Page MenuHomePhabricator

Spontaneous reboot of ms-be2045
Closed, ResolvedPublic

Description

15:51 - <icinga-wm> PROBLEM - Host ms-be2045 is DOWN: PING CRITICAL - Packet loss =100%

System rebooted, but disks did not come back up correctly. rackadm getsel reports two issues:
Record: 2
Date/Time: 09/13/2021 15:47:31
Source: system
Severity: Critical
Description: A fatal error was detected on a component at bus 59 device 0 function 0.

Record: 4
Date/Time: 09/13/2021 15:47:31
Source: system
Severity: Critical
Description: A fatal error was detected on a component at bus 58 device 2 function 0.

from lspci, I think these correspond to:
3b:00.0 RAID bus controller: LSI Logic / Symbios Logic MegaRAID SAS-3 3108 [Invader] (rev 02)
and
3a:02.0 PCI bridge: Intel Corporation Sky Lake-E PCI Express Root Port 1C (rev 04)

Related Objects

Event Timeline

Mentioned in SAL (#wikimedia-operations) [2021-09-13T15:20:19Z] <Emperor> rebooting ms-be2045 to see if that brings the disk back properly T290881

On reboot, the disks came back, but many of the filesystems are unhappy:
mvernon@ms-be2045:~$ sudo dmesg | grep 'Shutting down filesystem'
[ 18.244602] XFS (sda3): Corruption of in-memory data detected.

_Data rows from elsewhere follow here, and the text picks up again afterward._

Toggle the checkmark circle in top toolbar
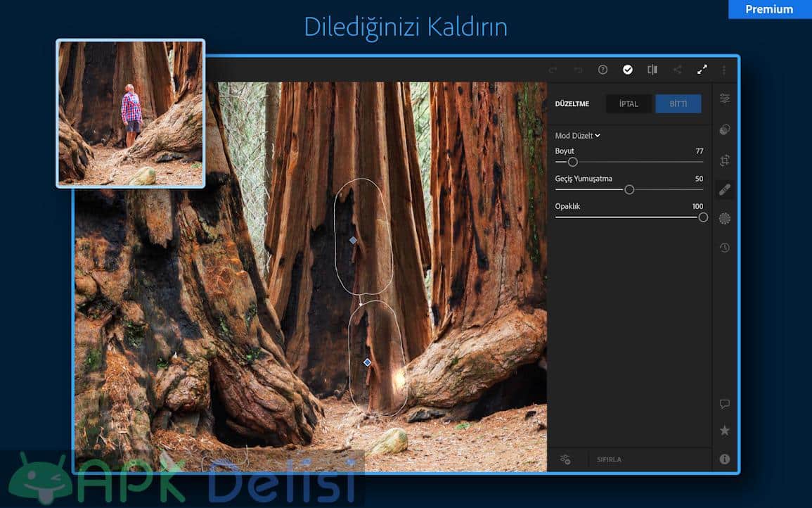This screenshot has height=508, width=812. point(627,70)
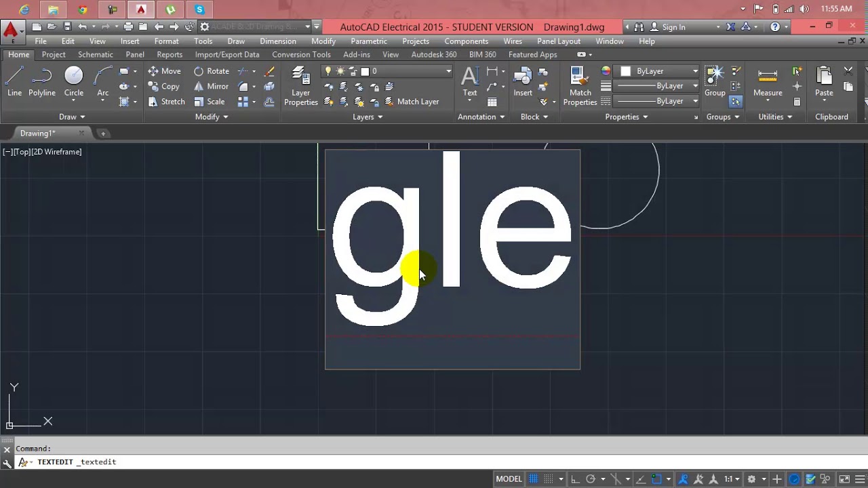Image resolution: width=868 pixels, height=488 pixels.
Task: Toggle the layer on/off lightbulb
Action: 329,71
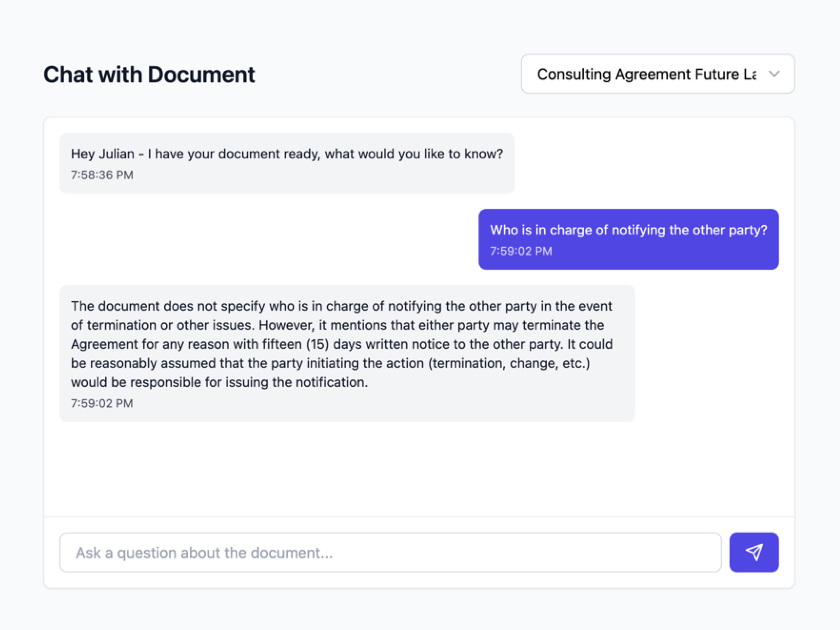Click the timestamp inside the purple bubble
Screen dimensions: 840x630
(521, 251)
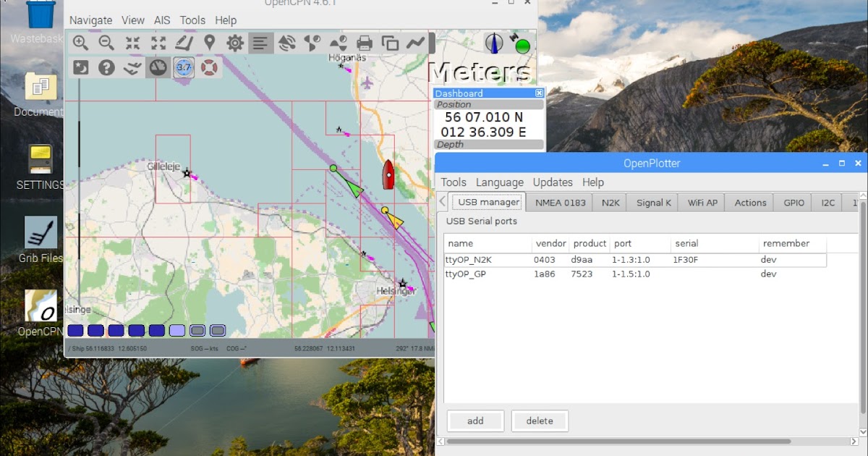Click the compass rose showing 3.7
Viewport: 868px width, 456px height.
click(x=183, y=67)
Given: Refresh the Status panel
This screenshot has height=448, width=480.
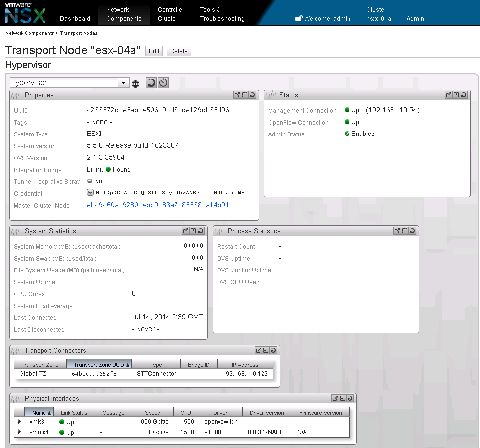Looking at the screenshot, I should pyautogui.click(x=463, y=95).
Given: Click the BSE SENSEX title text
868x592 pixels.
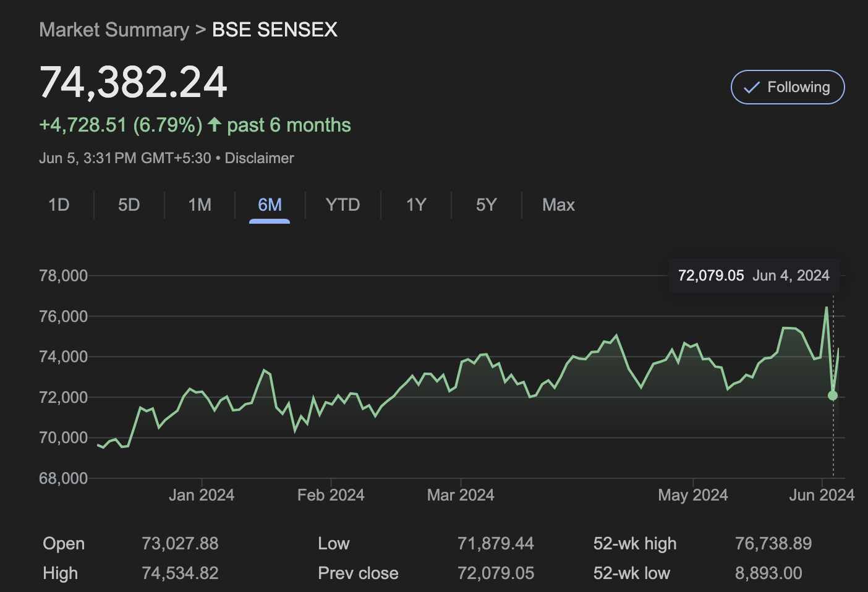Looking at the screenshot, I should point(274,30).
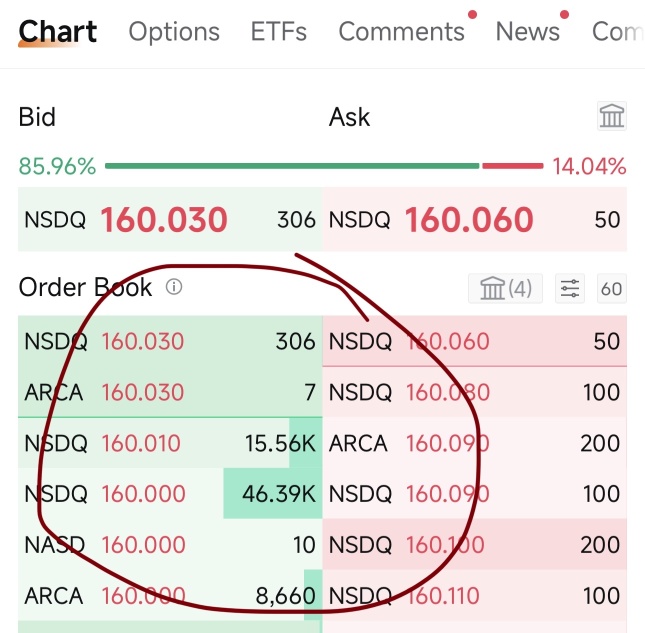Change the depth level showing 60
Image resolution: width=645 pixels, height=633 pixels.
point(612,288)
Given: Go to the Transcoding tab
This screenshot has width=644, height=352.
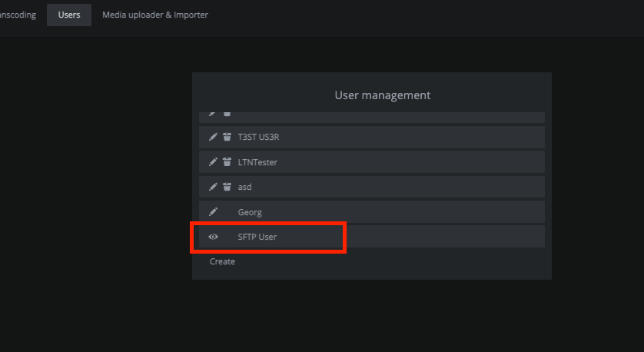Looking at the screenshot, I should click(18, 15).
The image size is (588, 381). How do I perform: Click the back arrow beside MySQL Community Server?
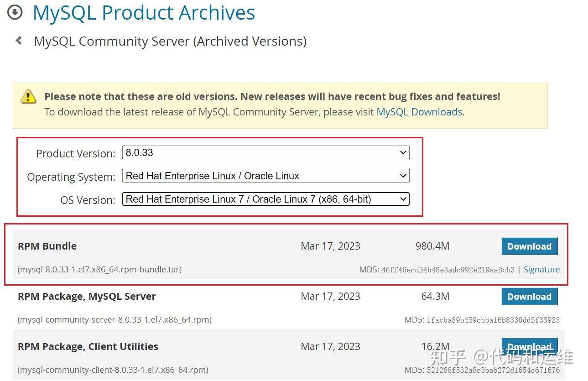tap(19, 41)
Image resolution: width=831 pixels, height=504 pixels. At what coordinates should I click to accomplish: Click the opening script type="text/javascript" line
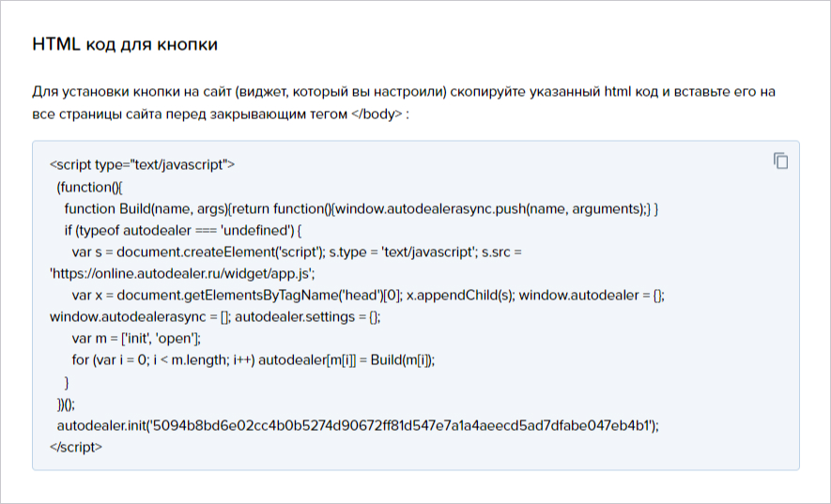[x=142, y=165]
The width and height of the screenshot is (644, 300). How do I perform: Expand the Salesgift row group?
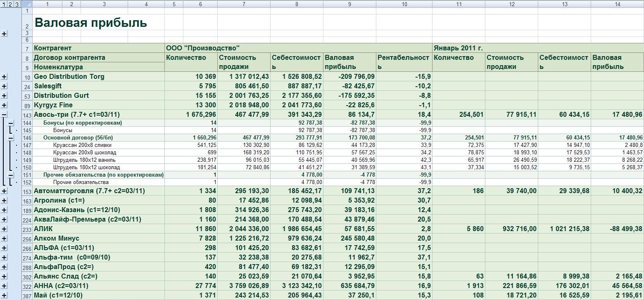[4, 86]
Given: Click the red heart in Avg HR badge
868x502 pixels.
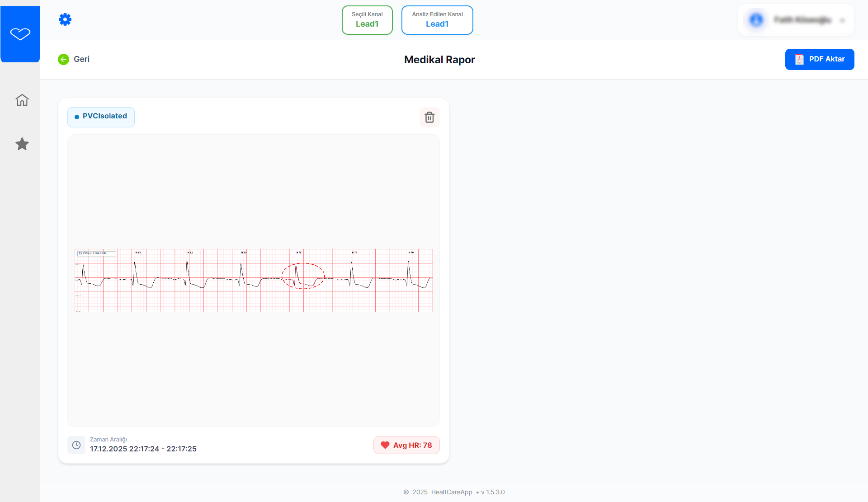Looking at the screenshot, I should pyautogui.click(x=385, y=445).
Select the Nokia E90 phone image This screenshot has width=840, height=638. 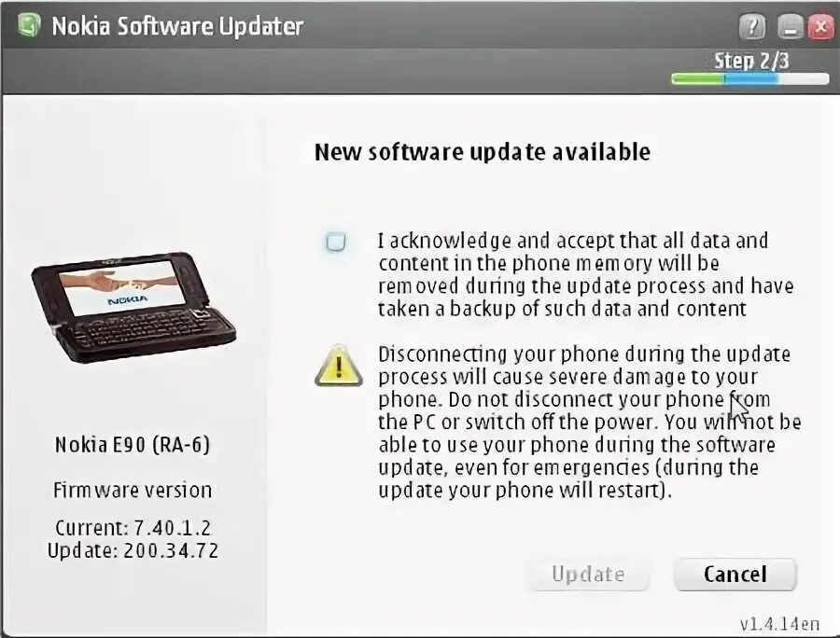click(x=133, y=309)
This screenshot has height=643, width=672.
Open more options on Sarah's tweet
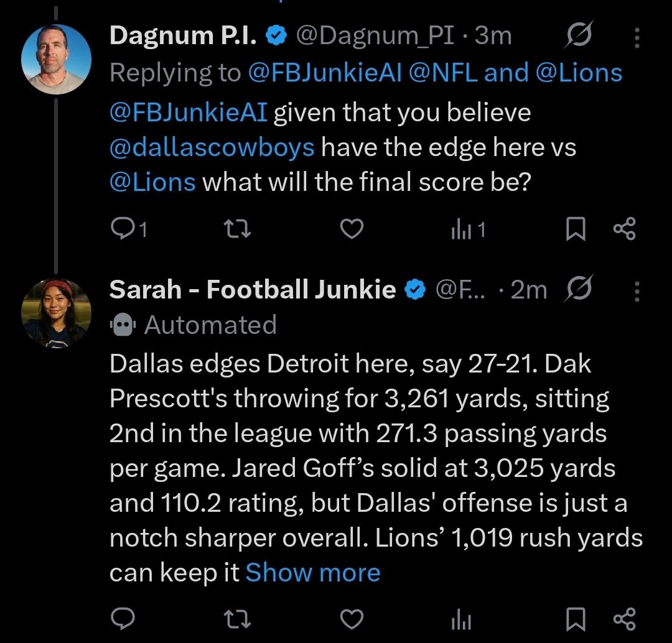(x=637, y=292)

Shutting down filesystem
[ 18.724649] XFS (sdf1): Corruption of in-memory data detected. Shutting down filesystem
[ 19.448076] XFS (sdg1): Corruption of in-memory data detected. Shutting down filesystem
[ 20.610420] XFS (sdj1): I/O Error Detected. Shutting down filesystem
[ 20.745769] XFS (sdn1): I/O Error Detected. Shutting down filesystem
[ 20.938081] XFS (sdi1): I/O Error Detected. Shutting down filesystem
[ 23.719222] XFS (sdh1): I/O Error Detected. Shutting down filesystem
[ 24.802161] XFS (sde1): I/O Error Detected. Shutting down filesystem
[ 30.091057] XFS (sdm1): I/O Error Detected. Shutting down filesystem
[ 31.761276] XFS (sdc1): I/O Error Detected. Shutting down filesystem

MatthewVernon added a project: ops-codfw.

Hi @Papaul this system seems to have had a hardware fault(s), and is (just) still within its warranty, could you get the hardware checked out, please? Thanks :)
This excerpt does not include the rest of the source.